"I strive always to keep my conscience clear before God and man."
Wednesday, August 20, 2008
Tuesday, August 19, 2008
Does one size fit all? Can one model for conflict resolution be applied to all conflicts?
According to a recent article from the TimesOnline, the answer is no.
In looking at ways to solve the "mid-east" issue, some have advocated that the Northern Ireland peace process should be used as a model to develop a peace process in the Middle East. The Times points out that a new study issued by Peterhouse College's John Bew and Martyn Frampton takes the position that a one-size-fits-all conflict resolution policy may not work in all situations. In fact, there may be times where a willingness to negotiate may not be profitable at all--at least in the world of terrorism, the authors conclude that "the willingness of a state to negotiate might encourage the terrorists to believe that their opposition are ready to concede--even when this is not the case."
In our day-to-day lives, both business and professional, do we take a one-size-fits-all approach to resolving conflict? As professional peacemakers, do we take the time to evaluate the parties' interests and develop a game-plan and methodology for resolving that particular conflict, or do we try to make everyone fit into the size and shape of shoe that we like to wear?
We live in a part of town with cyclists. All around us. All of the time. A couple of years ago, a law professor was convicted by a jury of either aggravated assault by threat or action when she "tapped" a cyclist who as in front of her and going too slow. The conviction was thrown out by an appeals court because of a faulty jury instruction.
The folks at Bicycling.com are focusing on the strained world of cyclists and drivers and how those two groups can coexist. Parts one and two of their series can be found here and here. Noting the deteriorating attitudes of cyclists and drivers to each other, executive editor Bill Strickland suggests that cyclists take the following approaches if they find themselves in a confrontation with a driver:
- Apologize for anything you did wrong;
- Personalize yourself;
- Point out incorrect information the driver may state;
- Cite the bottom line (i.e., it's easy for a driver to injure or kill a cyclist); and
- Cut off the interaction.
What do you think?

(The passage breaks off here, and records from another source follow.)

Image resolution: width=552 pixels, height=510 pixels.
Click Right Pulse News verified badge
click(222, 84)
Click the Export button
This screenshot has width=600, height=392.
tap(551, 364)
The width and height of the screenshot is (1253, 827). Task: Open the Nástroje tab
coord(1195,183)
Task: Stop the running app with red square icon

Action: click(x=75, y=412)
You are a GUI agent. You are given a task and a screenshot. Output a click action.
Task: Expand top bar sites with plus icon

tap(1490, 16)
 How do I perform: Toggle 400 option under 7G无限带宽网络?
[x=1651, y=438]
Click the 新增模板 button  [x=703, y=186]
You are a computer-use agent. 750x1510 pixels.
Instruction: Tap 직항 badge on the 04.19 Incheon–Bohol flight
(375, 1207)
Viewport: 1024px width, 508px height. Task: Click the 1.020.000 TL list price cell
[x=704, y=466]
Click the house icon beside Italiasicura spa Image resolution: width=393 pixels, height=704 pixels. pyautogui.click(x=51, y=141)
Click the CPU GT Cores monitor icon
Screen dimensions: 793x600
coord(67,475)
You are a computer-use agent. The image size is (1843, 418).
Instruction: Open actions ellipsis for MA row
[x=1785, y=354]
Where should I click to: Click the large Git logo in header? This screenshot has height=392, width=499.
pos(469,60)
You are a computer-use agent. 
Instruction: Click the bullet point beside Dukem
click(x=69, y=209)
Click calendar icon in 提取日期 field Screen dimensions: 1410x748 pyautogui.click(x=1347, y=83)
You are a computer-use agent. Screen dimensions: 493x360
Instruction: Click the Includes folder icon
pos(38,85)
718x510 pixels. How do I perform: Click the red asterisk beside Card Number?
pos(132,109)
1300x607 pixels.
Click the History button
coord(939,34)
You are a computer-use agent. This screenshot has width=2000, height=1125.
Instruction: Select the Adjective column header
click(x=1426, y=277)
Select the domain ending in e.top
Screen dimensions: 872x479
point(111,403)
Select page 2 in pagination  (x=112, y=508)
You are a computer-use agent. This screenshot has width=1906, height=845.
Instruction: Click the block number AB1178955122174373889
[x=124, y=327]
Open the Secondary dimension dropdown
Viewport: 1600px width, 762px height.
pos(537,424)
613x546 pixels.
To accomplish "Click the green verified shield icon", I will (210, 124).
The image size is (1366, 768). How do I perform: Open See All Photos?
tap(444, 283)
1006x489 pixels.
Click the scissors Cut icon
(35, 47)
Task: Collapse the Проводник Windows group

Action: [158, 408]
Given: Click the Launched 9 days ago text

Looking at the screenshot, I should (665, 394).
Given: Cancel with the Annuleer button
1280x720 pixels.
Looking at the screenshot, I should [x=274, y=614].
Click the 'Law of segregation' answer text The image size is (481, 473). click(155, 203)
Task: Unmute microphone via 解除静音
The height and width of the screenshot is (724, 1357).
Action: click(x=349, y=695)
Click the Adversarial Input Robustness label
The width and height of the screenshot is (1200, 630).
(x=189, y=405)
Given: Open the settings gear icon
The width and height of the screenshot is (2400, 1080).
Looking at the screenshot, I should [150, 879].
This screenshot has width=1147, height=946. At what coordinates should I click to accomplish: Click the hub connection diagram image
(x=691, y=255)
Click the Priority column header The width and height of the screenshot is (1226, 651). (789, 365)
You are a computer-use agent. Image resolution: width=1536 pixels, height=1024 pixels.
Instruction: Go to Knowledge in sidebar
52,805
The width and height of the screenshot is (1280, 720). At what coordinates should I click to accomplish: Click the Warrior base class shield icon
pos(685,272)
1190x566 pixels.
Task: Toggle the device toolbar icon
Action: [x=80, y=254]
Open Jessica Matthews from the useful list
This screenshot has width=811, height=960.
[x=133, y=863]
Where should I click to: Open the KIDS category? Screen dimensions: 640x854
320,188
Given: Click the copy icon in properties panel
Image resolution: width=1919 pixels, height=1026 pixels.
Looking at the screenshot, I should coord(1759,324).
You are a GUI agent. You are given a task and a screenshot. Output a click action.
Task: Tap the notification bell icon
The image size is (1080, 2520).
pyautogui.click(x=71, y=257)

Is this a good formula for helping resolve conflict between drivers and cyclists (the editors say that they use this approach with success). What about as a model for other types of conflicts?
Monday, August 18, 2008
Sunday, August 17, 2008
"If you are offering your gift at the altar and there remember that your brother has something against you, leave your gift there in front of the altar. First go and be reconciled to your brother, then come and offer your gift."